When the company ceased operations, around 150 patients still had VentrAssist devices in place, and how those life-critical devices would be supported was uncertain at that time. The TGA conformance certificates that had been issued for Ventracor's technology were cancelled in September 2009.

The company's research and manufacturing facility was located in Chatswood, New South Wales, in a part of a landscaped industrial research facility originally built by the National Acoustics Laboratory and Ultrasonics Institute, the research division of what is now Hearing Australia. It now houses the Advanced Organization and Saint Hill ANZO of the Church of Scientology. The once extensive purpose-built research facility is no longer used for scientific research, but now "provides advanced religious services to Scientologists from across Australia, New Zealand and the Asia Pacific region". Ventracor also had a facility at Budd Lake, New Jersey.

2009 saw not only the demise of Ventracor but the delisting of another Australian technology company, ERG Limited. Another (dual-listed) artificial heart company and erstwhile rival of Ventracor, HeartWare, delisted from the ASX in 2013. HeartWare was bought by an Irish-registered company, Medtronic, in a US$1.1 billion deal in 2016. However, their 'HVAD' VAD product was withdrawn, on 3 June 2021, due to safety concerns following some patient injuries and deaths.

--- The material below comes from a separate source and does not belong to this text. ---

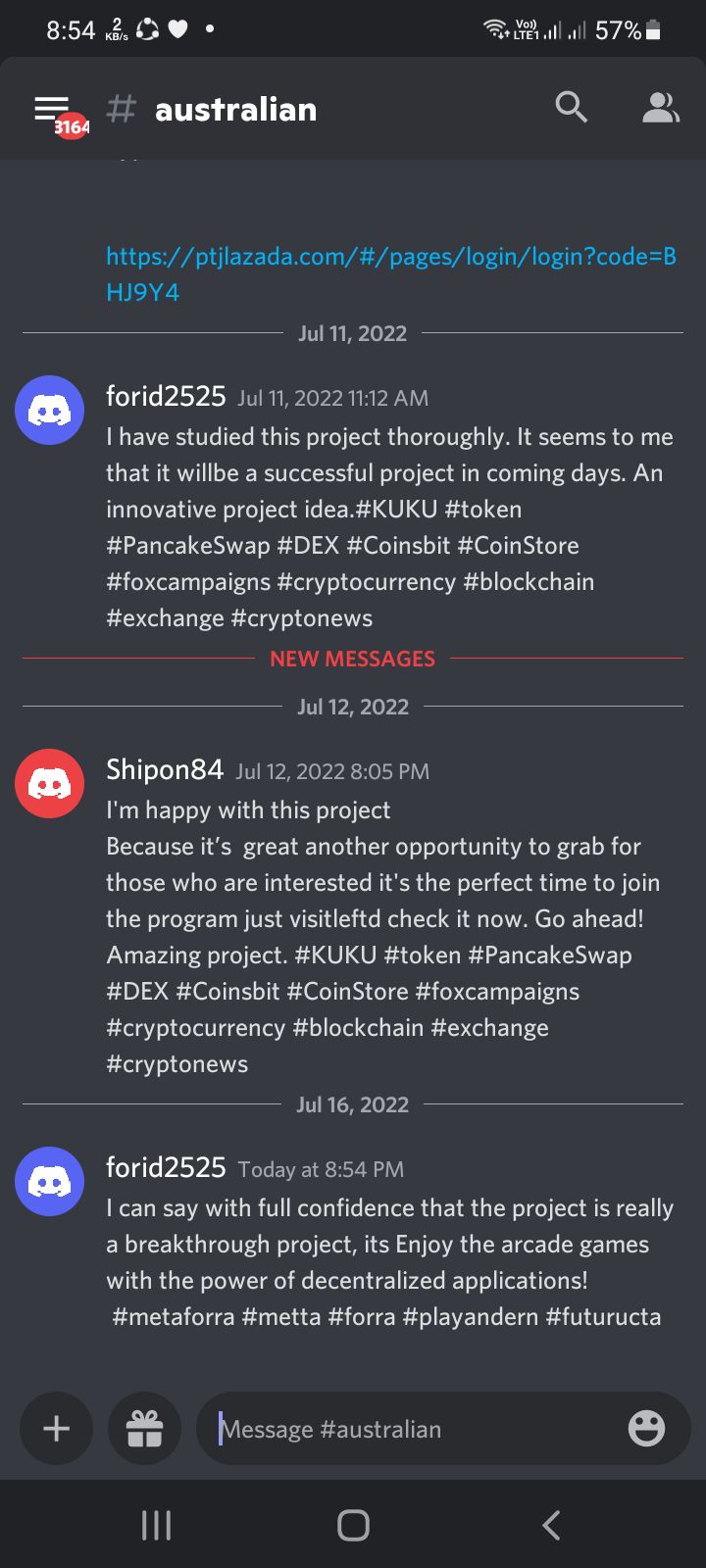Image resolution: width=706 pixels, height=1568 pixels.
Task: Tap the plus attachment button
Action: pos(56,1429)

The Australian Securities Exchange (ASX) is notable for the low number of high-tech firms in its listings, with many Australian-founded high-tech firms choosing to list in other countries, particularly the US. In 2025, the ASX is overwhelmingly dominated by just two sectors, Financial Services (34.1% by value) and Basic Materials (19.1%), with none of the remaining nine sectors, individually, exceeding 9% of its value. In 2023, the Australian economy was ranked 93rd out of 133 countries—behind Uganda—in the index of economic complexity produced by researchers at Harvard University, and is one of the least complex economies of any developed nation.

The global market for heart pump devices was estimated to be worth US$3.67 billion, in 2025, and expected to increase to US$8.03 billion by 2030. A VentrAssist device is held in the collection of the Powerhouse Museum. The Australian patents, once held by Ventracor and later owned by Thoratec, have now either expired or will do so during 2026.